• [EXERCISE AIM]: Copy the records word for word, from their first line down through the line containing "[x=414, y=69]", including that line.

[start]

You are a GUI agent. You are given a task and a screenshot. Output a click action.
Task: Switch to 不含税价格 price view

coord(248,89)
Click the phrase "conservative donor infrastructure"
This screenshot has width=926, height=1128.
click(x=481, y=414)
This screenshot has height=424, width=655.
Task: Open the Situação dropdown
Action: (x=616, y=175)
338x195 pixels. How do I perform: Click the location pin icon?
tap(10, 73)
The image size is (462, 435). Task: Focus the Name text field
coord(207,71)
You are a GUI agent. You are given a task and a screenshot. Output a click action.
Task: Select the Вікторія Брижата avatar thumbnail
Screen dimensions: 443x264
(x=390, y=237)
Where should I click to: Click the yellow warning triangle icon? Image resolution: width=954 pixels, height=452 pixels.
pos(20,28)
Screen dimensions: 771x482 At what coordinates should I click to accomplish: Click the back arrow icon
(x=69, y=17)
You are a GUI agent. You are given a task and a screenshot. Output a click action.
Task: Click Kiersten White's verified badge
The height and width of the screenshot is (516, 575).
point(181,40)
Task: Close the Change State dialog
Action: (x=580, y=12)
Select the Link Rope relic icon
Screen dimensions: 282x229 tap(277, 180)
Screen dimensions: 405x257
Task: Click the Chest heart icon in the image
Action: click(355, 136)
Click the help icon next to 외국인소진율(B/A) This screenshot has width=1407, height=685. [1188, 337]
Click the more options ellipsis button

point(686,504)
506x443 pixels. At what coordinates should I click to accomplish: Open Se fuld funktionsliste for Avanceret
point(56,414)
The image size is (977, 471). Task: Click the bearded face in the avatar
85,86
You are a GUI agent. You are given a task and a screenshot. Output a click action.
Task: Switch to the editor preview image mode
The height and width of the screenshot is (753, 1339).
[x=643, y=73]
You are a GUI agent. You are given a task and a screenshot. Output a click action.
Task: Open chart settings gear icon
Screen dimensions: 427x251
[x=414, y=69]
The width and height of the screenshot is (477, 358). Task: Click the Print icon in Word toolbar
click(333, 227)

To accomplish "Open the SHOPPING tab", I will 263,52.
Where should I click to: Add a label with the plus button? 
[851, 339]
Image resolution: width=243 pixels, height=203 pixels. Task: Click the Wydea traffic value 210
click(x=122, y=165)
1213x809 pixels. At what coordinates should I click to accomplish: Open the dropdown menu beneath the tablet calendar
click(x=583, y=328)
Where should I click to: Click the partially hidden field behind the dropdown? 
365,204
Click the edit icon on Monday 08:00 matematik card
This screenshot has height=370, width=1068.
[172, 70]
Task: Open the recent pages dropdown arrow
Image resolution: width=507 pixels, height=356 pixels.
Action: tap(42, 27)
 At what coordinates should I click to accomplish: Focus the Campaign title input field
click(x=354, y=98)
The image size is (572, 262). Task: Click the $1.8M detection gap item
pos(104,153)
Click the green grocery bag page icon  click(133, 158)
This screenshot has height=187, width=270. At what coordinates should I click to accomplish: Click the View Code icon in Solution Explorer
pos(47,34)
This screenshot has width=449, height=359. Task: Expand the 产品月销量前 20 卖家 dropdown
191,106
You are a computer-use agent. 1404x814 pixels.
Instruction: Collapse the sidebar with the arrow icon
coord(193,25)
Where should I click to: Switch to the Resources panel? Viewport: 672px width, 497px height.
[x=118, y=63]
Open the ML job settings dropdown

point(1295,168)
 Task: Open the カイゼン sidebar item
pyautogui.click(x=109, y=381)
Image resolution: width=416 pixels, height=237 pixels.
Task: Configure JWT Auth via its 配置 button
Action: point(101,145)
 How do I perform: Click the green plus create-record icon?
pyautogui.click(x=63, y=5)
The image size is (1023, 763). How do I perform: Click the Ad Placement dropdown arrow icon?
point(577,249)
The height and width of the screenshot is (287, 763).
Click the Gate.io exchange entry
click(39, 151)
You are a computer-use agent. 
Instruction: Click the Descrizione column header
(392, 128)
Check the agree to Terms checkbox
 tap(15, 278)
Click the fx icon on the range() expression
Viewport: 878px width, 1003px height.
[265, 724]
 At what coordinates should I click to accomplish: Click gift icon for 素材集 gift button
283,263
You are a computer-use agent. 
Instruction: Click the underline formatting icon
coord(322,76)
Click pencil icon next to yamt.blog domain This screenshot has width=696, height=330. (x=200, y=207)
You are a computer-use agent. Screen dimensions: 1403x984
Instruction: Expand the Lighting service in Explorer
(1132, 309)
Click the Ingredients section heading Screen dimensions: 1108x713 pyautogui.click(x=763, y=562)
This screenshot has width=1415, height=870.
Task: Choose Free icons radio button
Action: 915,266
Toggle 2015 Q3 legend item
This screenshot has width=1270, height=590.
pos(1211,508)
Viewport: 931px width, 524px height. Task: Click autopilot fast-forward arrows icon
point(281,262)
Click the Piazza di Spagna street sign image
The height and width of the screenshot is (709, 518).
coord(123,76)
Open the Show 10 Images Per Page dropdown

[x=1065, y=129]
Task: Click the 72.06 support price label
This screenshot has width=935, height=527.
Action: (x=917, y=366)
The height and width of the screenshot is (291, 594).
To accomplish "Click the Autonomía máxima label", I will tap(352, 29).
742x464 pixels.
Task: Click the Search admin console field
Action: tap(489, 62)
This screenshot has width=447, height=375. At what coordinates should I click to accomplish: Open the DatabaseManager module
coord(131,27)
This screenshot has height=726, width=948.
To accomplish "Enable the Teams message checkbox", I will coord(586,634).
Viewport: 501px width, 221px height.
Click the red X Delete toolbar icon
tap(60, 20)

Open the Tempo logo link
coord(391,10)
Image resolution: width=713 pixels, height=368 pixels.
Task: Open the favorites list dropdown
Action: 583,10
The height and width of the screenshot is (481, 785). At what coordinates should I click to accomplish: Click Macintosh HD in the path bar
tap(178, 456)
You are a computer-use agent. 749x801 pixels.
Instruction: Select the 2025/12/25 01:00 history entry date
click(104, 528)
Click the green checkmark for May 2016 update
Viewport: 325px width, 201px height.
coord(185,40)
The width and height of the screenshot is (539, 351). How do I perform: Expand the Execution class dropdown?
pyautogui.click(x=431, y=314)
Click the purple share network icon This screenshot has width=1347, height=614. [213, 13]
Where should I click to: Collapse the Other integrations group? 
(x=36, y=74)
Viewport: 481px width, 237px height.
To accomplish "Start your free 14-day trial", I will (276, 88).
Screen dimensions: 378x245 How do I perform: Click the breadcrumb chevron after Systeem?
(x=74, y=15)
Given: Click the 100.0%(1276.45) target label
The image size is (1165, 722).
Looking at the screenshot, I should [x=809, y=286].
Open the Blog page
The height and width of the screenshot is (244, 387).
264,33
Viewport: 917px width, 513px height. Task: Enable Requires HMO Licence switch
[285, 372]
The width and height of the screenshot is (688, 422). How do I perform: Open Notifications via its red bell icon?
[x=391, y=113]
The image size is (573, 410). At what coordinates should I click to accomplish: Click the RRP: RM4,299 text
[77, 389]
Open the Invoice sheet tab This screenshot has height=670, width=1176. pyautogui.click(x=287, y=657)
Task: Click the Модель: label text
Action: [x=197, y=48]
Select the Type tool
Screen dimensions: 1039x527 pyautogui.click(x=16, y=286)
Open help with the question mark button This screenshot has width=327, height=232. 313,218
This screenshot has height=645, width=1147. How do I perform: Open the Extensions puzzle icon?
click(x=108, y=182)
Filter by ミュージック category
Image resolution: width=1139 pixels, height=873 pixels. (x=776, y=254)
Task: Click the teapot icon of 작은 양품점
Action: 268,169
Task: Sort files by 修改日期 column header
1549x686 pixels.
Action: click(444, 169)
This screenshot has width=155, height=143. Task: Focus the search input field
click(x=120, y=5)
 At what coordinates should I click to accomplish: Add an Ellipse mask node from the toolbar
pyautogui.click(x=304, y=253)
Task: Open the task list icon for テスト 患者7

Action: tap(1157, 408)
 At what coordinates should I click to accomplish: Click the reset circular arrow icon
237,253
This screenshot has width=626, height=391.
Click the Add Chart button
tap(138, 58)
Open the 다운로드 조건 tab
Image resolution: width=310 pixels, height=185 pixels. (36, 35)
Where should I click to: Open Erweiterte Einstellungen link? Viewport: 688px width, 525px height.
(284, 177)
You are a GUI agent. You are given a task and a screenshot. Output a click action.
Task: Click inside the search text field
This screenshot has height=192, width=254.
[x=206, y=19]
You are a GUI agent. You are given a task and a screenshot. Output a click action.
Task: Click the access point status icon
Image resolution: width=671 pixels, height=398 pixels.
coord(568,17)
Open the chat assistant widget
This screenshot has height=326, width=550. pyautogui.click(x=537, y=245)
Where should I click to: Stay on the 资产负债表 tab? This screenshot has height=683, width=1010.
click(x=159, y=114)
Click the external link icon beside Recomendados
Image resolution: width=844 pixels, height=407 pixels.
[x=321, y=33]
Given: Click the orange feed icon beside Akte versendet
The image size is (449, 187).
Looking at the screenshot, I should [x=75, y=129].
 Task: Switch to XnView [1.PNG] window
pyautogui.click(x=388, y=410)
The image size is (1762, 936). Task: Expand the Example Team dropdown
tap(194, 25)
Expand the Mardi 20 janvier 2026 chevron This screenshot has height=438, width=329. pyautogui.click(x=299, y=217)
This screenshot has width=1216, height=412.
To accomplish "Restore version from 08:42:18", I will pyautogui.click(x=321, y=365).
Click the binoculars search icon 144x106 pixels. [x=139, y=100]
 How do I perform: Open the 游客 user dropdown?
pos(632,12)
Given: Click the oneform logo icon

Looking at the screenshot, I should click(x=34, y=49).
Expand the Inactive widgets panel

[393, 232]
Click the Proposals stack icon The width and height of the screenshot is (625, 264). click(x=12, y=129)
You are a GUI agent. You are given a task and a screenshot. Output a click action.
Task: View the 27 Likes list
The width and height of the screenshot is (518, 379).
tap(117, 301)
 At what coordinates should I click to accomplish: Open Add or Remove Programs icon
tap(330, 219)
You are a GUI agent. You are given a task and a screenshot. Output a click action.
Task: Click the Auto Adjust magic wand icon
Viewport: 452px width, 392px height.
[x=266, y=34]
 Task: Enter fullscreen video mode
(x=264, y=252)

[end]

• [PROBLEM SOLUTION]:
You are a GUI agent. You are given a task and a screenshot. Output a click action.
Task: Switch to 不含税价格 price view

coord(248,89)
Click the phrase "conservative donor infrastructure"
This screenshot has width=926, height=1128.
click(x=481, y=414)
This screenshot has height=424, width=655.
Task: Open the Situação dropdown
Action: (x=616, y=175)
338x195 pixels. How do I perform: Click the location pin icon?
tap(10, 73)
The image size is (462, 435). Task: Focus the Name text field
coord(207,71)
You are a GUI agent. You are given a task and a screenshot. Output a click action.
Task: Select the Вікторія Брижата avatar thumbnail
Screen dimensions: 443x264
(x=390, y=237)
Where should I click to: Click the yellow warning triangle icon? Image resolution: width=954 pixels, height=452 pixels.
pos(20,28)
Screen dimensions: 771x482 At what coordinates should I click to accomplish: Click the back arrow icon
(x=69, y=17)
You are a GUI agent. You are given a task and a screenshot. Output a click action.
Task: Click Kiersten White's verified badge
The height and width of the screenshot is (516, 575).
point(181,40)
Task: Close the Change State dialog
Action: (x=580, y=12)
Select the Link Rope relic icon
Screen dimensions: 282x229 tap(277, 180)
Screen dimensions: 405x257
Task: Click the Chest heart icon in the image
Action: click(355, 136)
Click the help icon next to 외국인소진율(B/A) This screenshot has width=1407, height=685. [1188, 337]
Click the more options ellipsis button

point(686,504)
506x443 pixels. At what coordinates should I click to accomplish: Open Se fuld funktionsliste for Avanceret
point(56,414)
The image size is (977, 471). Task: Click the bearded face in the avatar
85,86
You are a GUI agent. You are given a task and a screenshot. Output a click action.
Task: Switch to the editor preview image mode
The height and width of the screenshot is (753, 1339).
[x=643, y=73]
You are a GUI agent. You are given a task and a screenshot. Output a click action.
Task: Open chart settings gear icon
Screen dimensions: 427x251
[x=414, y=69]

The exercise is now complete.